Analysis of Legitimate Interest and Consent Commingling in IAB Europe TCF Paywalls

The paper "Legitimate Interest is the New Consent -- Large-Scale Measurement and Legal Compliance of IAB Europe TCF Paywalls" presents a comprehensive analysis of the implementation of cookie paywalls across the top one million websites, with specific attention to legal compliance concerns. The paper gives particular focus to the reliance on the Interactive Advertising Bureau Europe Transparency and Consent Framework (TCF), examining how it conflates consent with the legitimate interest as legal grounds for data collection.

Core Findings

The researchers developed an automated crawler to identify cookie paywalls, uncovering 431 paywalls in total, all utilizing the TCF. A striking detail is the geographical concentration of these paywalls in Germany, a country explicitly critical of them legally. This distribution is particularly interesting given the nuanced positioning of Data Protection Authorities (DPAs) in countries such as Germany, France, and Austria, reflecting broader ambiguities in regulatory stances across Europe.

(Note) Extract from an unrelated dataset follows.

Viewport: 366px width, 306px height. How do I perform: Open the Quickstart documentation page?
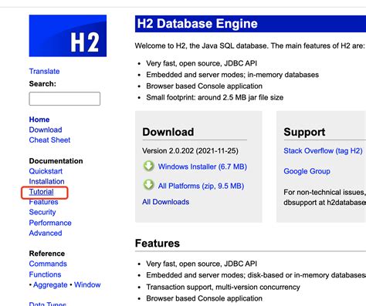coord(46,171)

A focal point of the paper is the analysis of how the TCF is utilized by these paywalls, specifically regarding the legal basis for data tracking and processing. The paper notes that there is a prevalent reliance on legitimate interest alongside consent. This raises significant legal and ethical questions since under the General Data Protection Regulation (GDPR), the legal basis for processing data for personalized advertising is consent.

The financial model of cookie paywalls is another area of investigation. The paper finds that while paywalls typically cost between €2 and €4 per month, the vast majority of users (99.9%) opt to give consent and thus be tracked, rather than pay the fee, highlighting potential issues of user coercion.

Technical and Legal Implications

The paper highlights significant inadequacies in the TCF system's ability to ensure compliance with GDPR requirements, particularly regarding the conflation of consent and legitimate interest. This finding suggests that further technical improvements and regulatory clarifications are required. Moreover, the paper divulges that even paid users can still be tracked under the guise of legitimate interests, sometimes under vague and inappropriate purposes such as "Develop and improve products."

Future Implications and Developments

Considerations for future research and policy are extensive. From a technical standpoint, there is a need to develop mechanisms to accurately distinguish between different legal bases used within the TCF. Legal frameworks might benefit from more harmonized DPAs positions or guidance from the European Data Protection Board (EDPB) regarding the lawfulness and pricing strategies of cookie paywalls.

The paper’s results bolster a call for improved oversight mechanisms and clear differentiation between consent and legitimate interest to protect user privacy effectively. The looming update of the TCF to version 2.2, which aims to address some of these compliance issues, will be a development worth scrutinizing.

Conclusion

This paper provides a critical examination of the nuanced practices surrounding cookie paywalls and highlights substantial areas where legal compliance could be improved. The findings underscore the importance of ongoing research into more granular technical and legal solutions to align online tracking frameworks with European privacy laws more closely. As the regulatory environment evolves, these insights will be instrumental in defining new boundaries in digital privacy rights and technological implementation.